Excitonic Chern insulator and kinetic ferromagnetism in a MoTe2/WSe2 moiré bilayer

Abstract

We propose an alternative mechanism for the quantum anomalous Hall (QAH) effect in the $AB$ stacked $\mathrm{Mo}{\mathrm{Te}}_{2}/\mathrm{W}{\mathrm{Se}}_{2}$ system. Based on the observation that interlayer tunneling is suppressed in $AB$ stacking, we consider a model with two layers coupled through the Coulomb interaction. The moir\'e lattices of the two layers are shifted to form a honeycomb lattice.

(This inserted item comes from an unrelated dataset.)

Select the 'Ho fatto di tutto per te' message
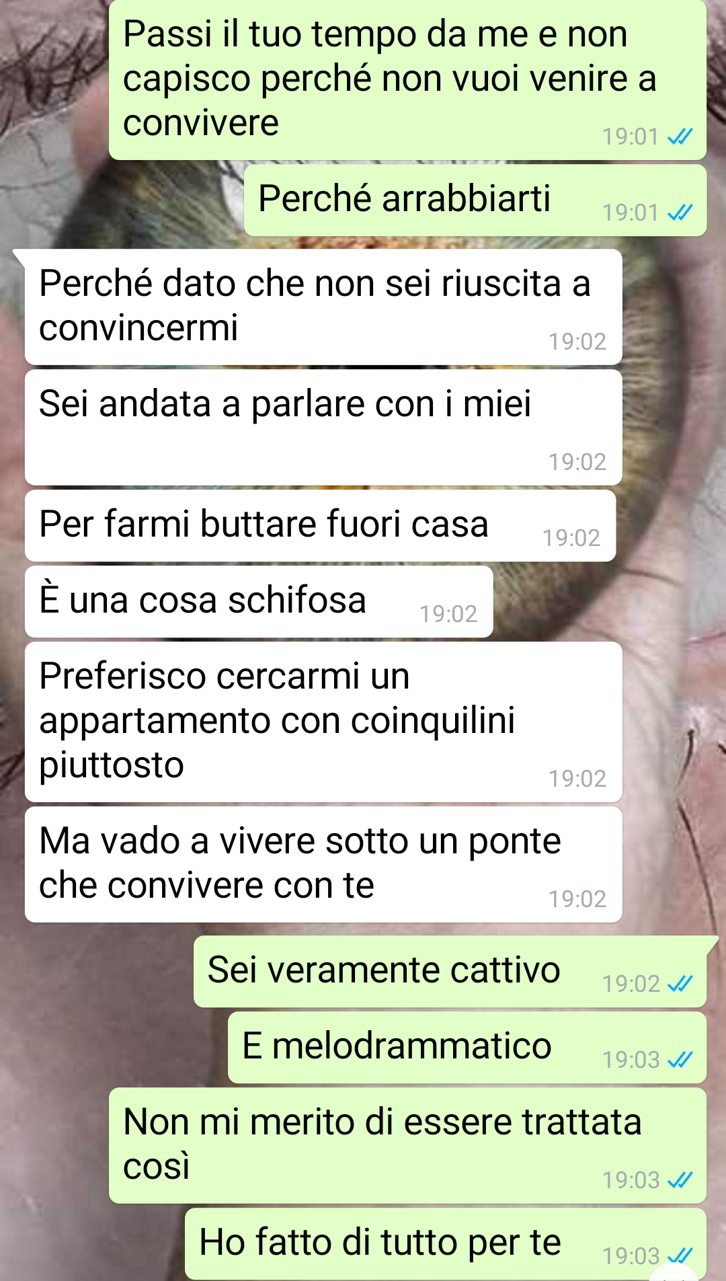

Initially, the system is in a layer-polarized Mott insulator at ${\ensuremath{\nu}}_{T}=1$. But with a displacement field, an equal number of holes and electrons are doped into the two layers, forming interlayer exciton condensation. Through mean field theory, we find $p\ifmmode\pm\else\textpm\fi{}ip$ exciton condensation in a certain parameter regime, which leads to a Chern insulator with Chern number $\text{C}=\ifmmode\pm\else\textpm\fi{}1$. The valleys are polarized due to the kinetic energy instead of interaction, but the polarization in the two layers can be either the same or opposite. In particular, an intervalley-coherent (IVC) Chern insulator phase is possible, in agreement with the recent magnetic circular dichroism (MCD) measurement. Our work opens another direction in the search for a topologically nontrivial excitonic insulator with high angular momentum exciton pairing symmetry.